- [TASK INSTRUCTIONS] Only the lines containing the string "named" are needed; copy all of them from the listing.

● ● ●

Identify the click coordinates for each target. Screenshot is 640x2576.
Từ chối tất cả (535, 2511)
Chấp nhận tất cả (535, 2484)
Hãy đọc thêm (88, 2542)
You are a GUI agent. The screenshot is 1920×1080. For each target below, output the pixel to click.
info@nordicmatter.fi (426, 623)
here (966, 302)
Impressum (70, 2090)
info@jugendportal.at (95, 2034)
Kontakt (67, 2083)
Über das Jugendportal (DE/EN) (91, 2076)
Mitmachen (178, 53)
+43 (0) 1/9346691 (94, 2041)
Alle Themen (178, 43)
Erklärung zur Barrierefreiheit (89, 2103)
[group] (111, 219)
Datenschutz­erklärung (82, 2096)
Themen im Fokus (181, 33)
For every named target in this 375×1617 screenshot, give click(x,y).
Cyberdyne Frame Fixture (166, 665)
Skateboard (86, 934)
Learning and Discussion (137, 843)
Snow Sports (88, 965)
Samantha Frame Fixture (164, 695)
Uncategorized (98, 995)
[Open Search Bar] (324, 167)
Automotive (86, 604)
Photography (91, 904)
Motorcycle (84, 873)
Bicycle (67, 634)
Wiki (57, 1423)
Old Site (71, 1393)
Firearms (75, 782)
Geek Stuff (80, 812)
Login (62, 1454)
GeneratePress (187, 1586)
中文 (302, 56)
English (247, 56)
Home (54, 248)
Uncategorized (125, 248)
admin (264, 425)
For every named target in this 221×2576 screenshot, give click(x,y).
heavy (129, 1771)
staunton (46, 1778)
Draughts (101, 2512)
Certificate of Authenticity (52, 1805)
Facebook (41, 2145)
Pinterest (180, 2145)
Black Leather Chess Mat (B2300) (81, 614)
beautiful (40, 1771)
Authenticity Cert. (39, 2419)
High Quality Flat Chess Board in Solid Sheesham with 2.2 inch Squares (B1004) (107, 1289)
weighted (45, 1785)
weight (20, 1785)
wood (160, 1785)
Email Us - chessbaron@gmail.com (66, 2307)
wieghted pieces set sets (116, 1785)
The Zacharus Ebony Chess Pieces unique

● ● ●

- [REPLY]
For every named target in this 375×1617 screenshot, give click(x,y).
For every named target in this 221×2576 screenshot, give click(x,y).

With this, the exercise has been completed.